[[ Records open ]]

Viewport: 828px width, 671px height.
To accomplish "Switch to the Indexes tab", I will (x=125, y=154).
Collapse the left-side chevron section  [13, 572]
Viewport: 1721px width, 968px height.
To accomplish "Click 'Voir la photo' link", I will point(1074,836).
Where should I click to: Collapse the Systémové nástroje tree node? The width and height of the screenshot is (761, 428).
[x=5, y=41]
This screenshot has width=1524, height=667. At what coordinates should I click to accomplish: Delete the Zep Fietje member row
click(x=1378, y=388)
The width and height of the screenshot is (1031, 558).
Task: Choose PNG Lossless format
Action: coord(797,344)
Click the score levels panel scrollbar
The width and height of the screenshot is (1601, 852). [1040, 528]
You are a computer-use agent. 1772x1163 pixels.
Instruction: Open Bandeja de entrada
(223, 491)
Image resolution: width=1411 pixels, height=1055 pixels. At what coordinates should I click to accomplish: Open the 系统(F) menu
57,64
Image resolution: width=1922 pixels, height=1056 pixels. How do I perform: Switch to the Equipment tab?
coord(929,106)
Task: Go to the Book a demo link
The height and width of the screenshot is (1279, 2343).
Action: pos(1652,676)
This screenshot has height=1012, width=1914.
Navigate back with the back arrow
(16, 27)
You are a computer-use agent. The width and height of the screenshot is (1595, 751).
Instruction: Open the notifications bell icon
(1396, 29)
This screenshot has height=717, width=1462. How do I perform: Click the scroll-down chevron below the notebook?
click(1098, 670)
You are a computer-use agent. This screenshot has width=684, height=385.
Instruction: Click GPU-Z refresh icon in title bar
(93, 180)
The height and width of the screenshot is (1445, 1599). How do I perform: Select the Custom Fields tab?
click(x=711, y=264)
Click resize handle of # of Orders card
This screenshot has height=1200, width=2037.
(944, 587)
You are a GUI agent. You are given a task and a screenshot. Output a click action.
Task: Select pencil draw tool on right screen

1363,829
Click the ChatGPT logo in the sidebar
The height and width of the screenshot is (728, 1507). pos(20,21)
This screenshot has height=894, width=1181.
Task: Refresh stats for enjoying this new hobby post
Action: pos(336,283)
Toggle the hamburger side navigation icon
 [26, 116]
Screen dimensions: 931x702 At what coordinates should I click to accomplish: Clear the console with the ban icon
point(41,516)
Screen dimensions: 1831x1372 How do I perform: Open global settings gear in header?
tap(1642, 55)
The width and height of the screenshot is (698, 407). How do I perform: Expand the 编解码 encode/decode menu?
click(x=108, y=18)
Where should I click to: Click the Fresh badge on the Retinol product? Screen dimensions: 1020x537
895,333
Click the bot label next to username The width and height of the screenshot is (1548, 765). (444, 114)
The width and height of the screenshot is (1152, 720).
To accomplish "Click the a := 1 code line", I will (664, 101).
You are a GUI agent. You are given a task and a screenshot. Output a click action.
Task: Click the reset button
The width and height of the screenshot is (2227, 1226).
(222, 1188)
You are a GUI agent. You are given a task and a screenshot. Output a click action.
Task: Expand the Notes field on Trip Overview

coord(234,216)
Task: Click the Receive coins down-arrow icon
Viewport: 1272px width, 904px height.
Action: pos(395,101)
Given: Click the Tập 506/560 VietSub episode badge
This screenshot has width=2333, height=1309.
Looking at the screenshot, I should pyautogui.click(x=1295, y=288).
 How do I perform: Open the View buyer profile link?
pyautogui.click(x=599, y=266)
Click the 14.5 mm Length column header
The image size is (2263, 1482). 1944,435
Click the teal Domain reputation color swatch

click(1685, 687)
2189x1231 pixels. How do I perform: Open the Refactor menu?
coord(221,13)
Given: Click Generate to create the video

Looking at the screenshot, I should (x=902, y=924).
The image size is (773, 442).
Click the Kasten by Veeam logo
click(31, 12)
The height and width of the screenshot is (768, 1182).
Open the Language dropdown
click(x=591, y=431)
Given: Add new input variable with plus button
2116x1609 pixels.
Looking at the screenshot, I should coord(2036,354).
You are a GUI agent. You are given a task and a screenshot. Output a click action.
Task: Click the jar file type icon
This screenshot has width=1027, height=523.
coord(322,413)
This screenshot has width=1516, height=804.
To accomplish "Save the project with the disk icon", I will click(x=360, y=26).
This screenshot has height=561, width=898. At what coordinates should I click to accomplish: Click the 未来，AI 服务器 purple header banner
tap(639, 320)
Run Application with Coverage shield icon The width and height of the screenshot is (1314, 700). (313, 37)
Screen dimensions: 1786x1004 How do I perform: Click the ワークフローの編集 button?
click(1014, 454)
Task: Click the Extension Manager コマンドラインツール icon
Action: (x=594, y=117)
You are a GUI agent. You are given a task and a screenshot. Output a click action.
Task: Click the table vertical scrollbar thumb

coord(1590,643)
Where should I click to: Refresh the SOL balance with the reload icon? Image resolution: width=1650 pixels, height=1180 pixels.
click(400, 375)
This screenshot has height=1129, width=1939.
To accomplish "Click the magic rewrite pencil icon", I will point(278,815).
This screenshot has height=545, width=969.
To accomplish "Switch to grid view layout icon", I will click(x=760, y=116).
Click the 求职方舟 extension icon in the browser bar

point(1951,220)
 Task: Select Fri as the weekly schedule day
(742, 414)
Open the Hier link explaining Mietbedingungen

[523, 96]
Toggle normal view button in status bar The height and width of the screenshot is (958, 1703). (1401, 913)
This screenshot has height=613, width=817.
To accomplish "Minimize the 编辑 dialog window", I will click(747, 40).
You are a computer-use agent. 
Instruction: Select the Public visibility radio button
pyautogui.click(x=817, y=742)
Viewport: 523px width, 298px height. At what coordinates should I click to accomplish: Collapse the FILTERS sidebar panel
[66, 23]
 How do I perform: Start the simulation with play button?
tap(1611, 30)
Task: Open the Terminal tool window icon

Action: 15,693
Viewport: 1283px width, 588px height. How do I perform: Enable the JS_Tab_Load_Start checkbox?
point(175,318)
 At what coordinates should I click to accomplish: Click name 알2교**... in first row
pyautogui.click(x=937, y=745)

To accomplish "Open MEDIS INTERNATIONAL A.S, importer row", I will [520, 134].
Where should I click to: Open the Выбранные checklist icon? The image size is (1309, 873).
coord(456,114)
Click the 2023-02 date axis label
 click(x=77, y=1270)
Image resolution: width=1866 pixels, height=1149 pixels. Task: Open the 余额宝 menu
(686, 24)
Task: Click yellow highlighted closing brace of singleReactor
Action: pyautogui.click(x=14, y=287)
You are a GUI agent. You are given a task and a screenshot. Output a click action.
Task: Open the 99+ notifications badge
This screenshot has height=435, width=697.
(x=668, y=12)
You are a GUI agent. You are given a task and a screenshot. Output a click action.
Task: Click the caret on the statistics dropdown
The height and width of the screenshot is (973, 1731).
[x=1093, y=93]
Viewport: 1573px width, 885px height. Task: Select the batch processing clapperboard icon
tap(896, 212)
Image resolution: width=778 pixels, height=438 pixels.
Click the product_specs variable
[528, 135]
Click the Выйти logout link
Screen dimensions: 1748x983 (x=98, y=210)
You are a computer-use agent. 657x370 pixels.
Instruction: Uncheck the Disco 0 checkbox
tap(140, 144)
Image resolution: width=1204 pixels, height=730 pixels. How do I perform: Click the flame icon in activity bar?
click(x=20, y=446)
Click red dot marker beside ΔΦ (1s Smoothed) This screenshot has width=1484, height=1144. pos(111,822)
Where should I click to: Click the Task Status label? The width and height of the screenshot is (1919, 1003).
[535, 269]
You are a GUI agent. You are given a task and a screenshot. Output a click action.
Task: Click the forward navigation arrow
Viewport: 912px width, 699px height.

[[ Records closed ]]

Find every line of the data above that holds the word "will", then state how many there are and nothing else.

* [Problem solution] 8